Dans l’église de Saché, elle découvre une plaque funéraire et son épitaphe en latin, hommage à la pieuse Marguerite de Rousselé (1608-1628), fille des propriétaires du château de Saché morte en odeur de sainteté. Elle y est qualifiée de Dilecta (« bien-aimée »). De là, elle fait la connaissance de Laure de Berny (1777-1836), premier amour de Balzac, nommée Dilectae dans sa dédicace au roman Louis Lambert mûri à Saché pendant l’été 1832 : Et nunc et semper dilectae dicatum (« À la chère entre toutes, pour maintenant et pour toujours »). Puis elle comprend qu’Henriette est le filigrane vertueux de Laure. Mme de Mortsauf, mariée, mère de deux enfants pour lesquels elle est prête à tout sacrifier, tombe amoureuse du jeune Félix de Vandenesse, l’un des « fantômes du miroir » du romancier lui-même… Mais Henriette choisit de ne pas succomber aux plaisirs charnels. Elle propose à Félix un amour platonique. Jusqu’au jour où la jalousie la dévore, au point de se laisser mourir, rongée par les regrets. Ce sont ces derniers instants qu’Aurélia a souhaité dévoiler à travers les photographies exposées au musée Balzac du 1er septembre au 15 novembre 2018.
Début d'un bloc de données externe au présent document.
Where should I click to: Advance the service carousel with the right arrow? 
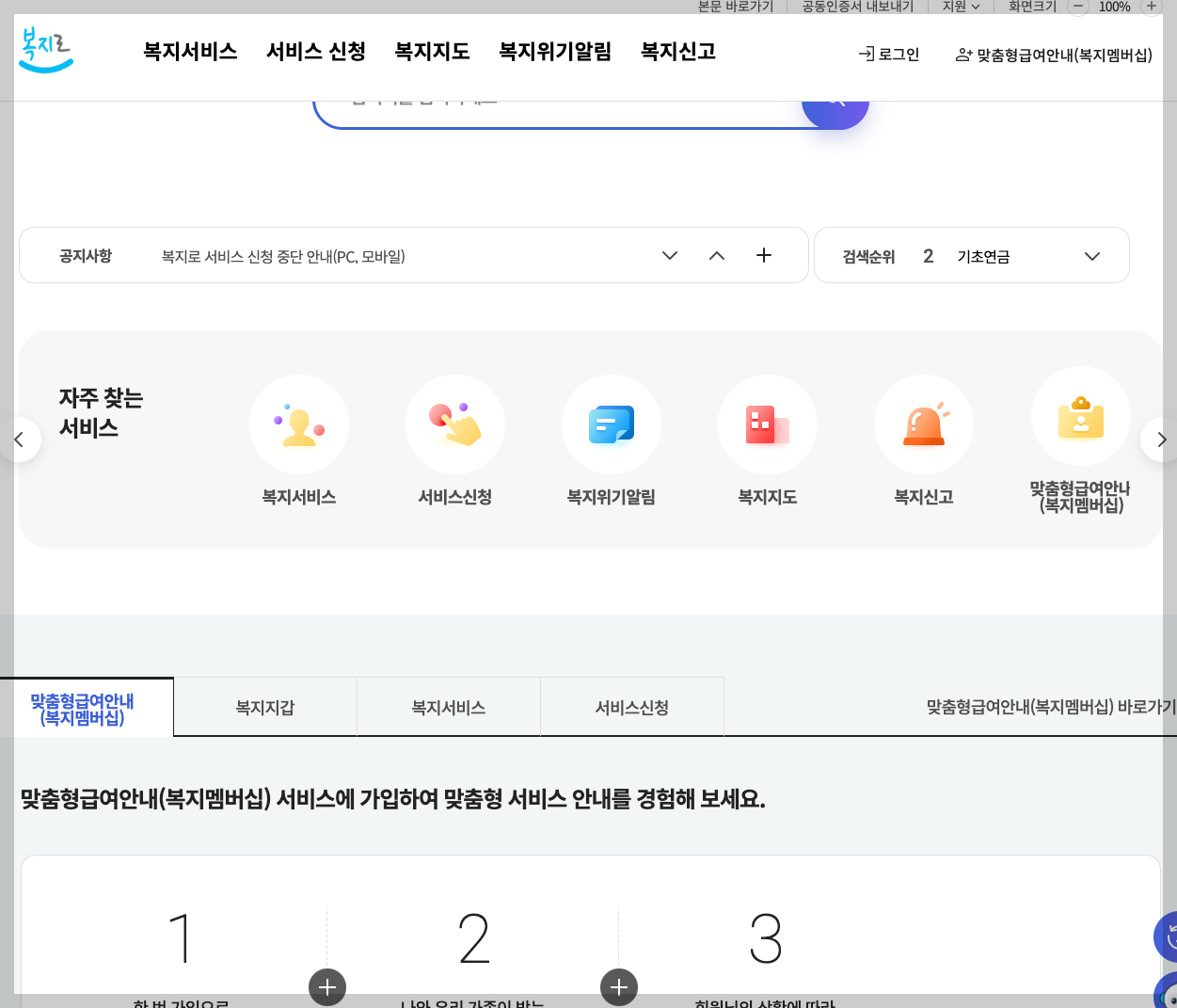1160,439
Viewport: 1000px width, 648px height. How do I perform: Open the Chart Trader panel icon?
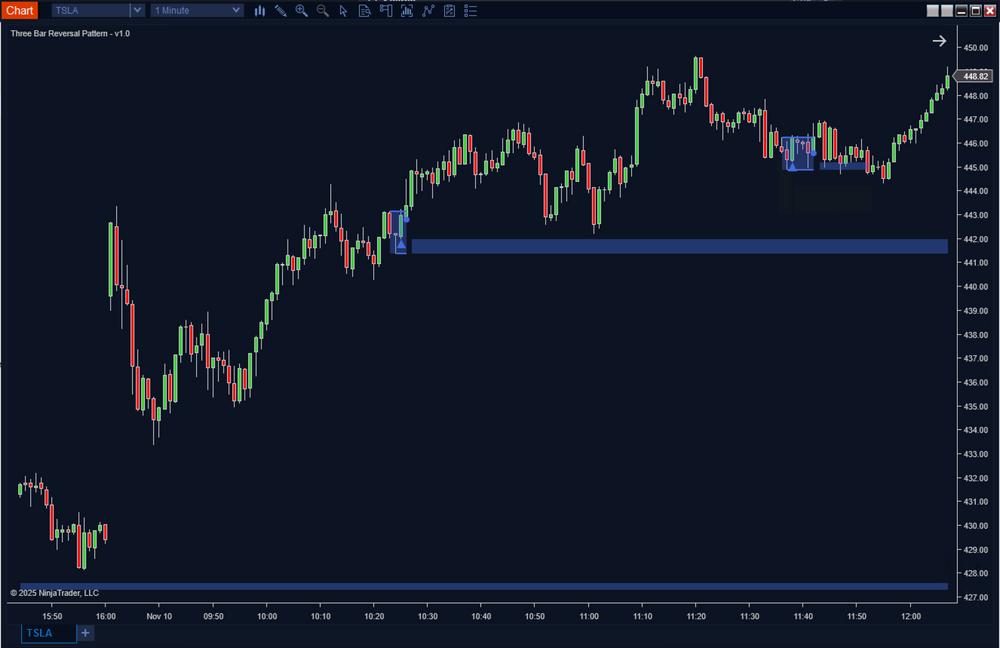(x=385, y=11)
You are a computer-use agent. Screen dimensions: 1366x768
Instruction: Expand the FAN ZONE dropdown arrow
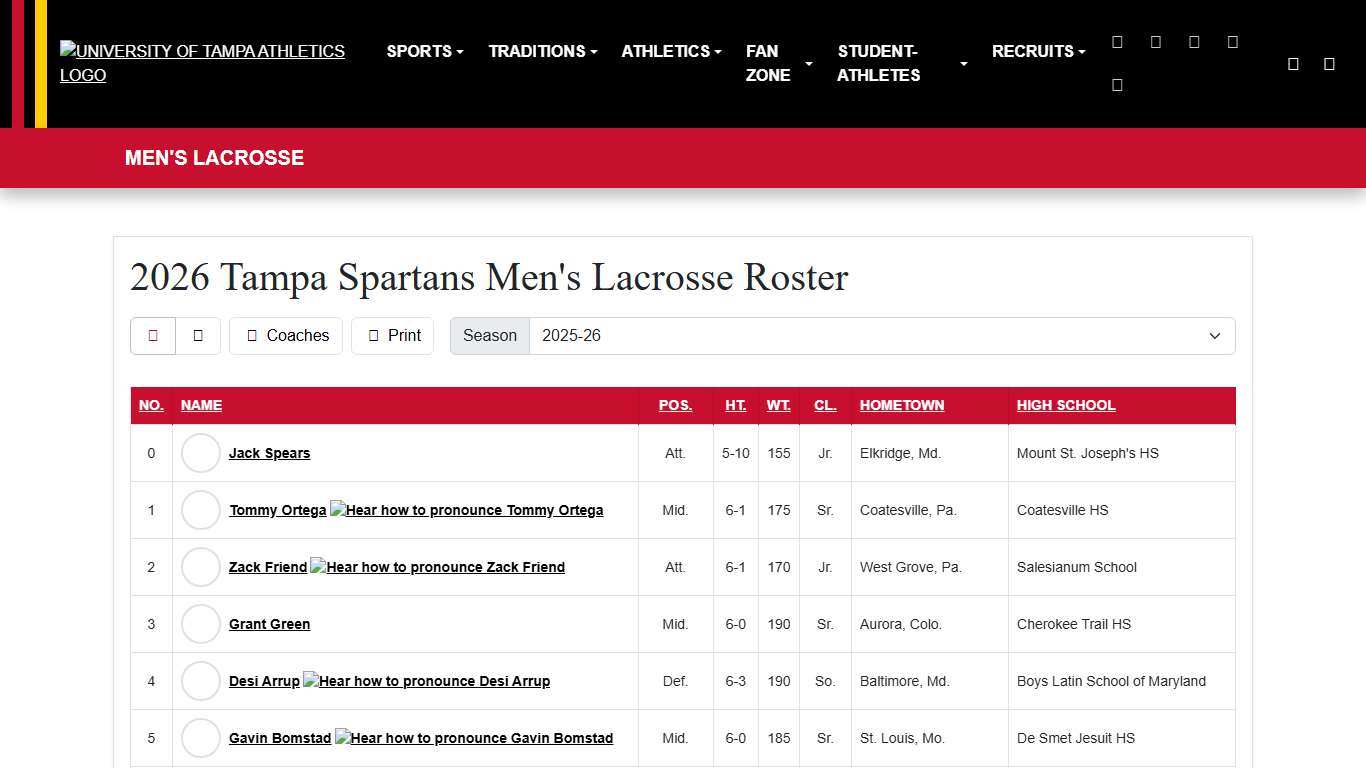[808, 63]
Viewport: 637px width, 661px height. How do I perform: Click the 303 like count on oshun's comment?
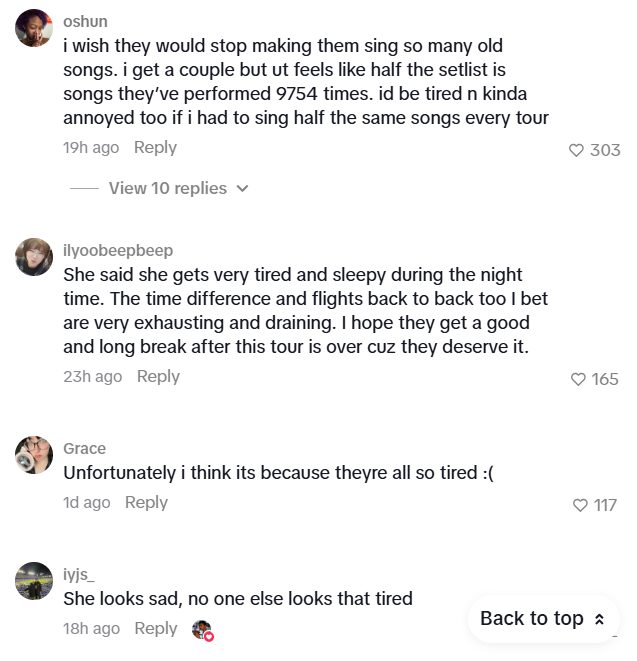605,150
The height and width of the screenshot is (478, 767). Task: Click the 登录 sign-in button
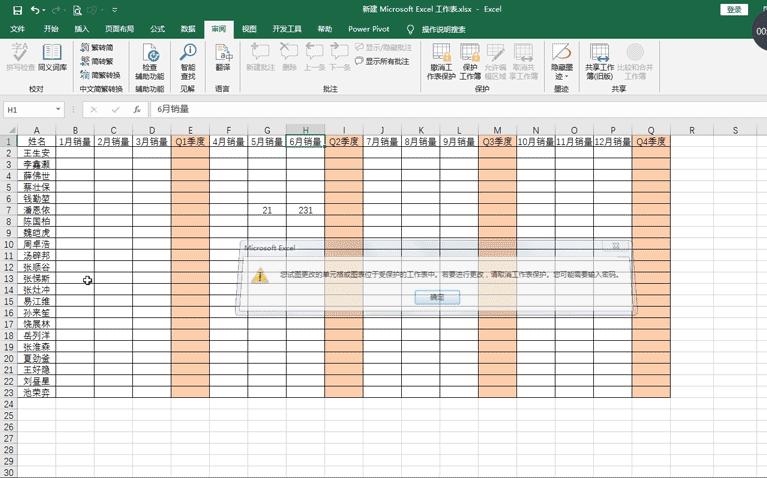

Au fil de ses pérégrinations dans la vallée de l’Indre et de ses incursions dans les châteaux qui ont inspiré Clochegourde, Aurélia nous livre les souvenirs et les visions d’Henriette. Lorsqu’elle parcourt les chemins, elle s’engouffre dans les fossés et les prairies pour collecter, à la manière de Félix, ces fleurs sauvages, fragiles et subtiles, qui composent les bouquets offerts à Henriette et qui témoignent d’un amour fugace. Chaque soir, au retour de ses excursions dans la campagne tourangelle, elle les fait sécher et, par la magie de la boîte noire, les transforme en souvenirs éternels d’une passion inavouée. Les herbiers photographiques d’Aurélia sont la trace de l’amour pur et sincère qu’Henriette a éprouvé pour Félix. Leur transparence, leurs couleurs et leurs formes multiples révèlent la véritable nature de l’héroïne, submergée par la confusion des sentiments au seuil de la mort.
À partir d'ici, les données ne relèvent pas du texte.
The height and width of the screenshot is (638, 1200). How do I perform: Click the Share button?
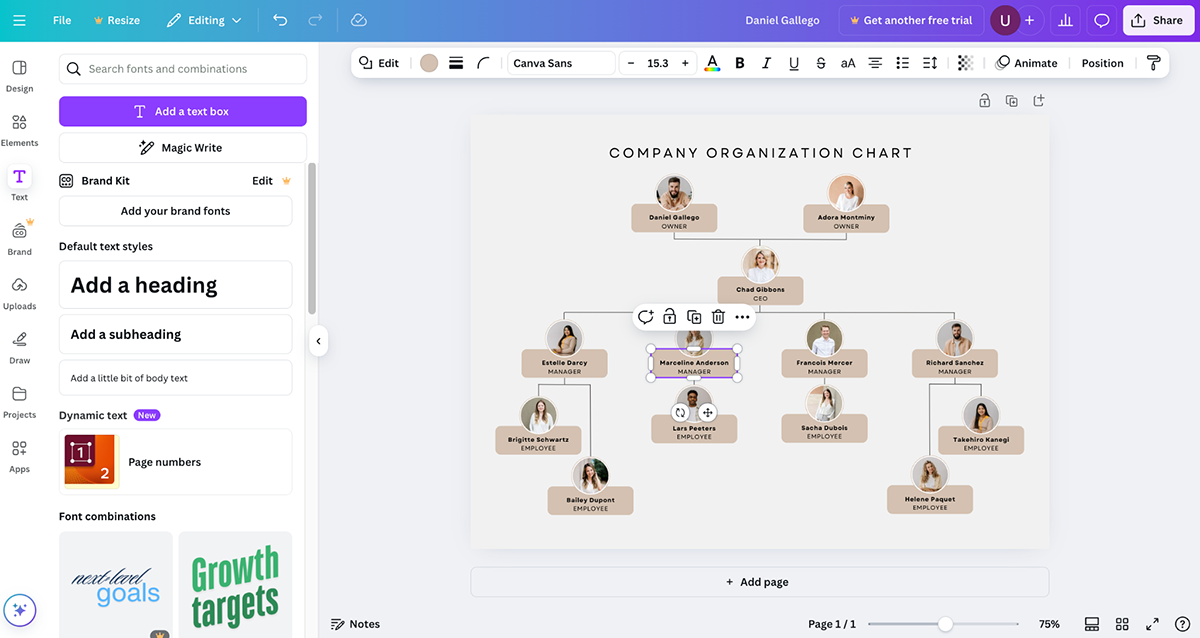click(x=1157, y=20)
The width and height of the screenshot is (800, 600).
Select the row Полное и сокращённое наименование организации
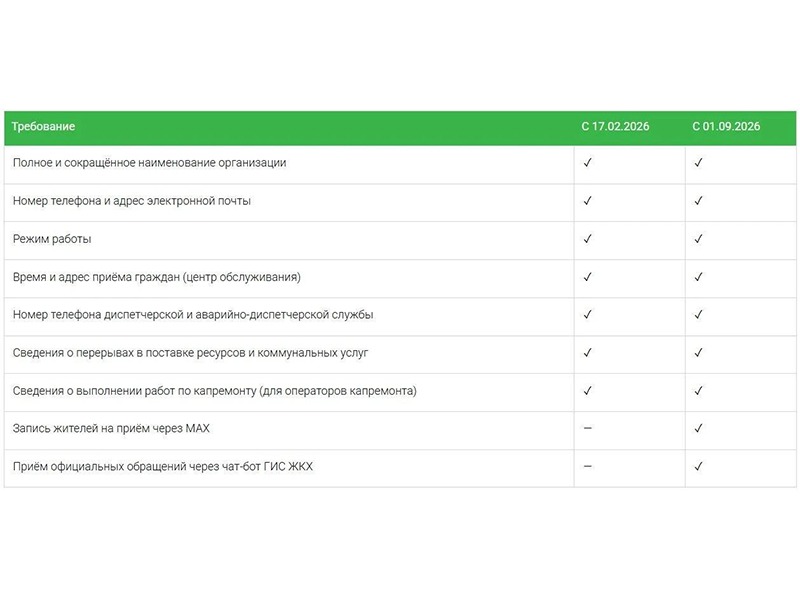[x=400, y=165]
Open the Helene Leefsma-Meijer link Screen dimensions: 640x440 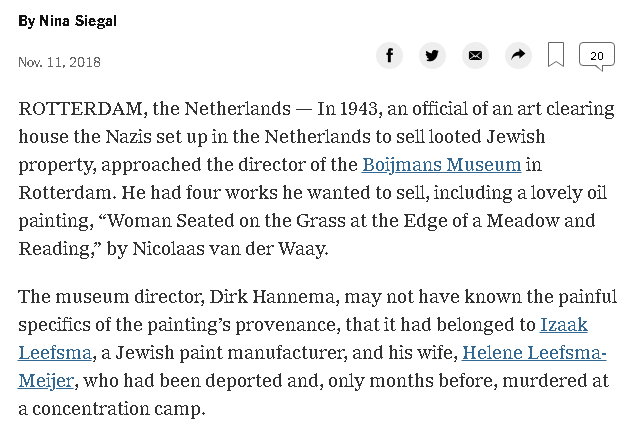pos(534,353)
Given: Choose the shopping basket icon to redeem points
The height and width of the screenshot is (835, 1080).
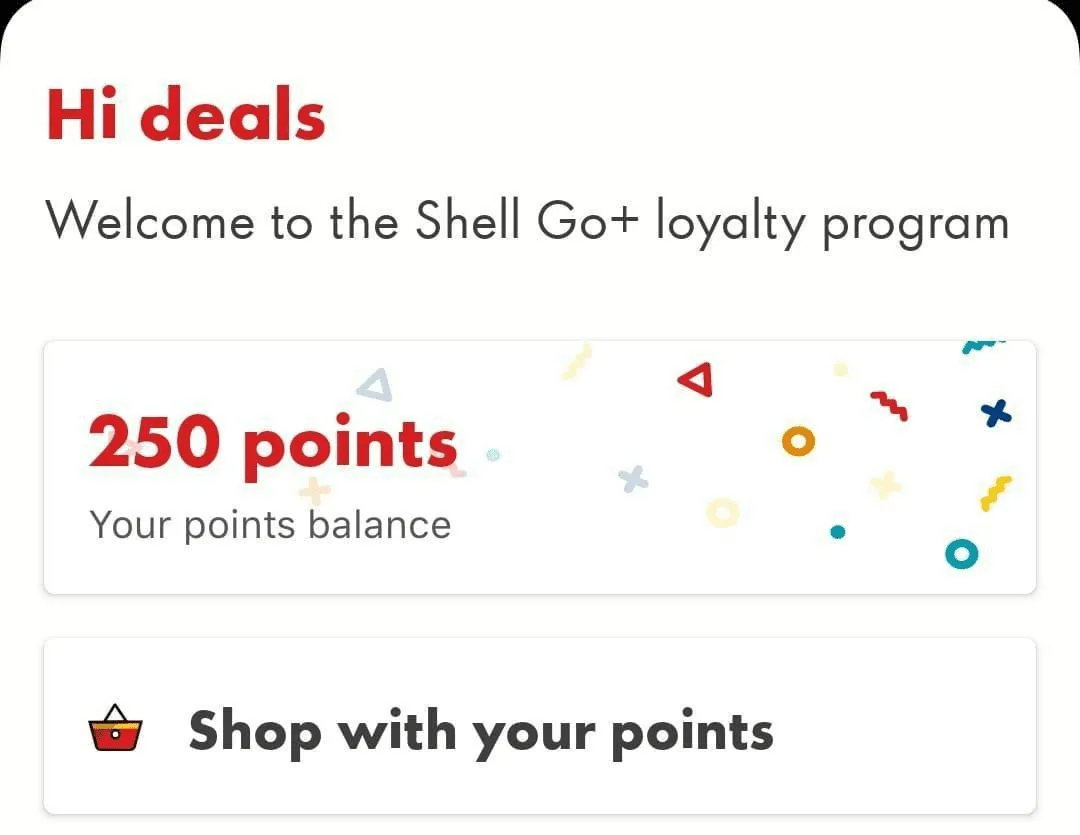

En 2019, le Conseil départemental d’Indre-et-Loire a fait l'acquisition, pour le musée Balzac, de trois œuvres se rattachant à la symbolique des bouquets de fleurs dans le roman : une photographie d’un bouquet de coquelicots et deux albums photographiques. Elles sont présentées au deuxième étage du musée, dans la salle consacrée à la Touraine dans l'œuvre de Balzac.